One of the things we enjoyed most about being in Germany for this time was actually getting a "fall" season. In Russia, it seems like it goes almost directly from summer to winter, with a brief transition period thrown in there, and we miss the gradual cooling and leaves changing that you get everywhere else. Of course, this threw B into a photo-taking frenzy of leaves, and I'll leave her to put up a post with all her "fall color" pictures. However, I liked these ones of the boys, so I thought I'd throw them in:
No socks and shoes! Our Russian friends will probably freak out, but it wasn't that cold. Then, she took advantage of Matthew starting to sit up to get this one:
Steven went through a brief phase after our journey where his favorite things were trains, but now he's all about tractors. He even tried to drive this one.
So, after staying for almost 4 weeks with my family in Mundelsheim, we received our visas and went for a long weekend with our friend Anne, who lives near the Czech border in Bavaria. She is hoping to come work with us after she completes her training, so it was really good to get to spend some time together.
Fortunately, she was on break from her classes, so we got to make a few day trips out to see the countryside. The first day, we drove down to visit this castle in the town of Kulmbach.
This is the view from the top up there, with B and Anne:
When I was little, my family traveled through Germany on our way back from Indonesia, where we'd been living. We have a picture of my little brother inside a cannon from a visit to a castle, with just his head sticking out. We couldn't find a big enough cannon to replicate the shot, so we put Steven on top of this cannon instead. He got so excited!
Inside the castle walls the ivy in this courtyard was changing color to a brilliant red.
We enjoyed the Bavarian food while we were there, as well. I took a picture of our feast from our trip to a local restaurant. On the left, there are pork chops and bread balls (impossible to explain, but excellent!) in a horseradish sauce, then the omnipresent wurst and sauerkraut, then on the right is a roasted pork leg and potato balls. All of it was delicious!
One of the other things we did there was just to tour the town of Hof. They have a landmark collection of street signs from all over the world. Here I'm pointing to a sign for a town called "Brasilien" (I was born in Brasil) and B's standing near "Amerika," which is also apparently a town somewhere in Germany.
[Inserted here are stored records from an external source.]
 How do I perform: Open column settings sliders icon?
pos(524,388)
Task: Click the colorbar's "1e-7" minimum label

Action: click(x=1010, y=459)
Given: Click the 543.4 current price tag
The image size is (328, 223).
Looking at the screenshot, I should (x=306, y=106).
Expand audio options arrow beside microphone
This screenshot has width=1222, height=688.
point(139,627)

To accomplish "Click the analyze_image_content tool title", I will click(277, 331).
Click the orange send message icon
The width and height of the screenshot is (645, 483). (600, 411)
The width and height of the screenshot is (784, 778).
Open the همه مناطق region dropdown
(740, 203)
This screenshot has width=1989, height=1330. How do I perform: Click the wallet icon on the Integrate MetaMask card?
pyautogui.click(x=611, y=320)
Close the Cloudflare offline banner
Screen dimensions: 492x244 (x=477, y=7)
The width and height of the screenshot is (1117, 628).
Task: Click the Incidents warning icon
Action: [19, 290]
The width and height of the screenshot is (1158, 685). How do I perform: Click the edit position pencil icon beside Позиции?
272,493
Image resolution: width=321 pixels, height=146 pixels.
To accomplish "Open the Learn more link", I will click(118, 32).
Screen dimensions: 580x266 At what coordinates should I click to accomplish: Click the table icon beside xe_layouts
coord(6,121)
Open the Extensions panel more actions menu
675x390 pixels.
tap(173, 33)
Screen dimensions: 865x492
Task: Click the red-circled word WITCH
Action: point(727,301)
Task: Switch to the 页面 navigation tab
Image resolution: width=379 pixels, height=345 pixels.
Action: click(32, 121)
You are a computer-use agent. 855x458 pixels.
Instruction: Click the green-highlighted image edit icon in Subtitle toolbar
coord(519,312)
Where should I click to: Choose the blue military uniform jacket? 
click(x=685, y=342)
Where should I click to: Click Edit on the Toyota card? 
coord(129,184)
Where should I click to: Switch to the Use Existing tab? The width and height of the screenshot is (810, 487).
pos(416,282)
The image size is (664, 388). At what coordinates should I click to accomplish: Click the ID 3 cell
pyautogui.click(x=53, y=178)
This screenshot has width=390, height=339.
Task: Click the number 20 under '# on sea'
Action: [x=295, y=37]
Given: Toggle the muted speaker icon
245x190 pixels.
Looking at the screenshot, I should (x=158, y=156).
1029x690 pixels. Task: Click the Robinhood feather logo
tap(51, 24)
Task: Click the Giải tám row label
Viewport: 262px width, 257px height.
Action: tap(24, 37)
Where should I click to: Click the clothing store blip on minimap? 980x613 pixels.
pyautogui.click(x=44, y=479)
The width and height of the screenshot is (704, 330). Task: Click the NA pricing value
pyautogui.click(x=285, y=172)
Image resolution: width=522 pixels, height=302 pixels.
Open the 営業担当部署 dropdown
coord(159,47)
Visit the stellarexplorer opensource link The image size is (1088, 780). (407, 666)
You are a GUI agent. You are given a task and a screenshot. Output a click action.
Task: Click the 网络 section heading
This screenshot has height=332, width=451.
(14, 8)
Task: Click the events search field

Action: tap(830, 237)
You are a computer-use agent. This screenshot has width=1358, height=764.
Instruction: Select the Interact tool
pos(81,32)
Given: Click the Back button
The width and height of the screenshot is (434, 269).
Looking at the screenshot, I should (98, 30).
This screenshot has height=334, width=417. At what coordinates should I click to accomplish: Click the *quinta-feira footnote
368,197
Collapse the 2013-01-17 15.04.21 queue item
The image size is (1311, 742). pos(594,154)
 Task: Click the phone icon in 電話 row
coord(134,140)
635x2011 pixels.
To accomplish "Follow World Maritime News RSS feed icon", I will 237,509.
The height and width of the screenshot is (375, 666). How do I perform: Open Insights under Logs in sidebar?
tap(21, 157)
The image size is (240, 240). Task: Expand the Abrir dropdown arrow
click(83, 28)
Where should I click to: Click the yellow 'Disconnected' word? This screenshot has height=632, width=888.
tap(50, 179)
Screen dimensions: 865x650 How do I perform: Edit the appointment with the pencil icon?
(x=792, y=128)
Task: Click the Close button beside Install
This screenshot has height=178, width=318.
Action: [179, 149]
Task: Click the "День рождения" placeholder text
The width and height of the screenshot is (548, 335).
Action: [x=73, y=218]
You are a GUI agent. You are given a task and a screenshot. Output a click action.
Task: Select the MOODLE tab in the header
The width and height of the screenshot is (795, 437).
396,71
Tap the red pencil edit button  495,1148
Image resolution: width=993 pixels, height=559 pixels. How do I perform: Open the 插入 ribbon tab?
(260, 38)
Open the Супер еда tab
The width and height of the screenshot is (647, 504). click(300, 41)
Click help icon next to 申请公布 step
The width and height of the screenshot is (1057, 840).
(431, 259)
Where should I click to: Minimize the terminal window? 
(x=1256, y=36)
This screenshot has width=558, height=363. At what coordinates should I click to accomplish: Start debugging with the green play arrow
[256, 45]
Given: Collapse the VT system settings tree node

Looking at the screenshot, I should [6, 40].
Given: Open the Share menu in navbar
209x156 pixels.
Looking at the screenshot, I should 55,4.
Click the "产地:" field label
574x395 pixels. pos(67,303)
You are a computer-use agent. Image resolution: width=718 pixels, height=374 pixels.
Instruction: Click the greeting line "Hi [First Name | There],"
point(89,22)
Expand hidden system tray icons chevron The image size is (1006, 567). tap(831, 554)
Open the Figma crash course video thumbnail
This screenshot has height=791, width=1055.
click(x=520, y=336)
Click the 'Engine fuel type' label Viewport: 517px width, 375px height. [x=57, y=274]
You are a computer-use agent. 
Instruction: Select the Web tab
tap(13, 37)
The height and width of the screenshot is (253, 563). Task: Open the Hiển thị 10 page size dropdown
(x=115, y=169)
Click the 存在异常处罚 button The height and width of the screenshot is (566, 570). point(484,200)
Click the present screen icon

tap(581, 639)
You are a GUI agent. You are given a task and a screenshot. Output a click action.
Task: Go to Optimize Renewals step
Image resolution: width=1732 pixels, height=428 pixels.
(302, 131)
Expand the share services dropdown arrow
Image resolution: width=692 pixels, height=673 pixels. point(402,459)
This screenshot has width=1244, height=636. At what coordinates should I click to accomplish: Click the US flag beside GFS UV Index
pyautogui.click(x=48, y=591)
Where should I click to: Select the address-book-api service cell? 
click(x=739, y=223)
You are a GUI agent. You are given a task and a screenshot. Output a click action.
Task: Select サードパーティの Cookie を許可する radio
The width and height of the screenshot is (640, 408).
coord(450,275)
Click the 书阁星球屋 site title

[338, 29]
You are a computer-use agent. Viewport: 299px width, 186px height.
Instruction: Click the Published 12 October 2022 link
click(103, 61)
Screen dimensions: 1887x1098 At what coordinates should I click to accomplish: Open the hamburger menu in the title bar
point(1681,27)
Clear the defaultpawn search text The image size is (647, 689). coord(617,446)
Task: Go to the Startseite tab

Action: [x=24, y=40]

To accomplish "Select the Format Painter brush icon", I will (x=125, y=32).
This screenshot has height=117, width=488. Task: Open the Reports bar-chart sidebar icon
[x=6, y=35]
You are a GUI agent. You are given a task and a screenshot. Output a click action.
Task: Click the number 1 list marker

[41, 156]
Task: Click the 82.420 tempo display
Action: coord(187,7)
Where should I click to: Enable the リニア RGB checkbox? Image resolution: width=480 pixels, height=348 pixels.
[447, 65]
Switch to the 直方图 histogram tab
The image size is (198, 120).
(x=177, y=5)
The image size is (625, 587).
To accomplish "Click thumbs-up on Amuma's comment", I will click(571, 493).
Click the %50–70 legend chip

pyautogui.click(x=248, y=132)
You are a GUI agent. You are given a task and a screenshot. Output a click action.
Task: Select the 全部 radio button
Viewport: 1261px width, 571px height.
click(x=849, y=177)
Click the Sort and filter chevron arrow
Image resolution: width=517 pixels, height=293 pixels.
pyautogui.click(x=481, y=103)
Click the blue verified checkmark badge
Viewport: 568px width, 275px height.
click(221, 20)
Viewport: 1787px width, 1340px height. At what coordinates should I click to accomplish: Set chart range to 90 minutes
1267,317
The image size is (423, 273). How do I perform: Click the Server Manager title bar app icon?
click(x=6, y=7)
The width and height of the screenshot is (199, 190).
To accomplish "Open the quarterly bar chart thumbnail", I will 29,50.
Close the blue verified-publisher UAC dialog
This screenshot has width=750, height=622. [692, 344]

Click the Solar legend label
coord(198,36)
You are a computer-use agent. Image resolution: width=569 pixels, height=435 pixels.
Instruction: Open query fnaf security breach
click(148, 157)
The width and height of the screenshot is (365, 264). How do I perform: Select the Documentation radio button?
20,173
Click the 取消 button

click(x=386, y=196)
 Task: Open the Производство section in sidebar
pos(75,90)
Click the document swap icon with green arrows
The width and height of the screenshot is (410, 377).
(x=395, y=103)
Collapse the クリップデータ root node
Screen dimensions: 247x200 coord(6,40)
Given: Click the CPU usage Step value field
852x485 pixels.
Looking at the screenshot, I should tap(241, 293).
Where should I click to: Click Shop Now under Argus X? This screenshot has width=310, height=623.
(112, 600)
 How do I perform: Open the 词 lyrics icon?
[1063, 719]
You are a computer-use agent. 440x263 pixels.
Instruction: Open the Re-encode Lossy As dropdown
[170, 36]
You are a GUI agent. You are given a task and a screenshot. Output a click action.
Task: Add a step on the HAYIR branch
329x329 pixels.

If I had more space, I could post a bunch more pictures of all the signs, including one from Rocky Mount, a town near where B's parents live.
We also enjoyed a trip to the zoo. Steven might have enjoyed the slide even better than the animals:
He did enjoy the animals, though. He's been learning all the animal noises lately, so he got to practice a bunch of them and learn some new ones. Here he's feeding the goats.
Matthew didn't get into it too much, but the monkeys that ran free inside the conservatory-thingy looked him over carefully. Finally, we realized that they were captivated by his rattle, so B offered it to one. He almost took her up on it, too.
Steven hadn't experienced a trampoline before, and even though he can't jump yet, he loved being held while we did. When do kids get big enough to jump (from a level surface), anyway? It seems odd to me that he can run around without problems but can't get it together to get both legs off the ground at the same time.
OK, so that's about it. I'll leave you with this picture of B and the boys and the answer to last week's question. No points for anyone; we only had one guess!
The sign in question was the "no speed limit" sign. They actually still have them on the German autobahn. We got to experience a little of this, as our friend's dad actually came to pick us up in his Audi Quattro. I had never been above 105 miles/hour (about 170 km/hr) in my life, but he quickly put that to shame. We averaged around 130 m/hr (200 km/hr), I'd say, though he briefly went up to 160 + mph (260 km/hr). It was unbelievable to me that you can drive that fast legally, but people seem to be very good drivers and we didn't see any major accidents ourselves. I just remember a friend in the US paying lots of money to have a "NASCAR experience" and not going over 150, so I had to laugh that we got to do it for free there.